Given information.
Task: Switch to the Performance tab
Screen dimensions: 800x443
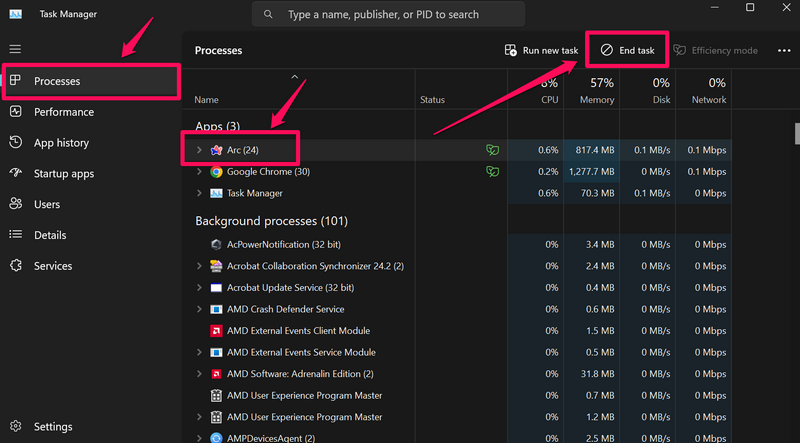Action: tap(64, 112)
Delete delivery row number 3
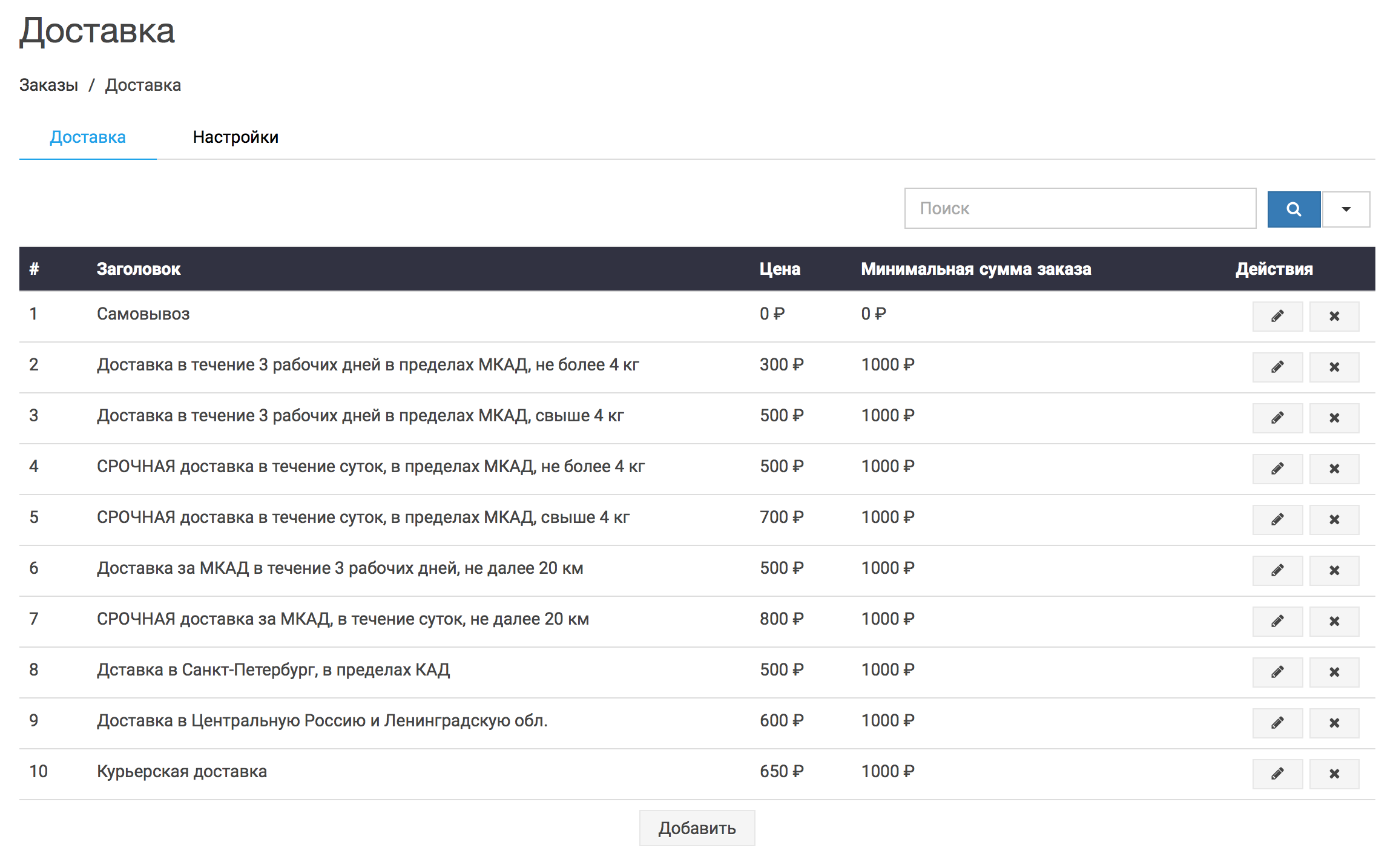Viewport: 1396px width, 868px height. point(1334,418)
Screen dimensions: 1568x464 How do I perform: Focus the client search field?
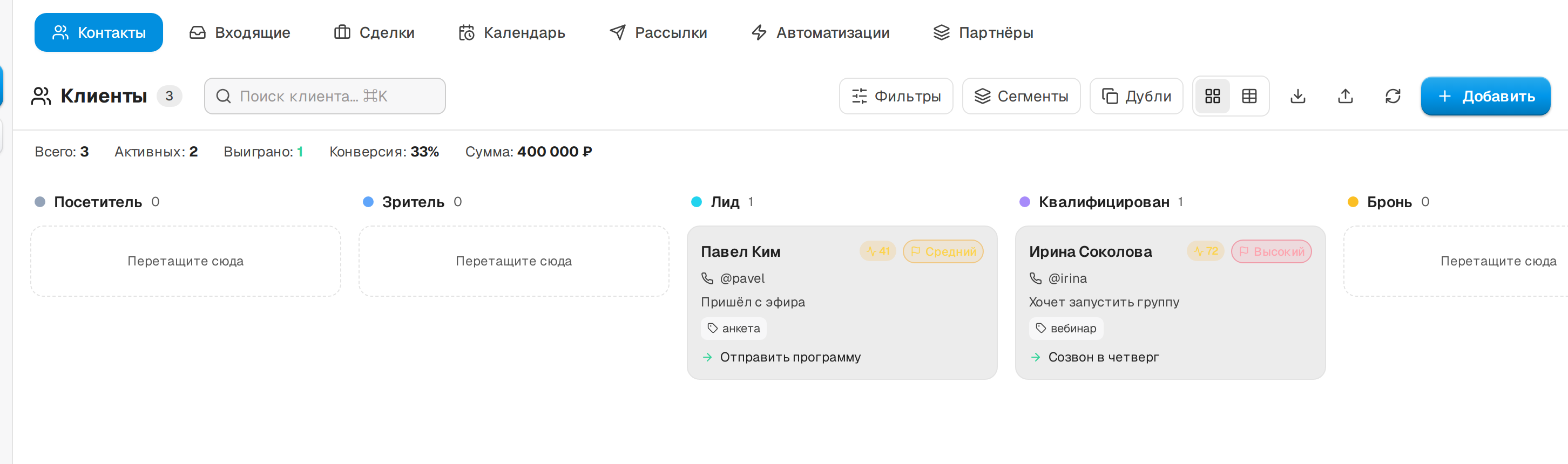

What you are asked to do. How many lines in the material above contain the string "dimensions" with the same capitalization? Reply with the number alone.

Result for this task. 2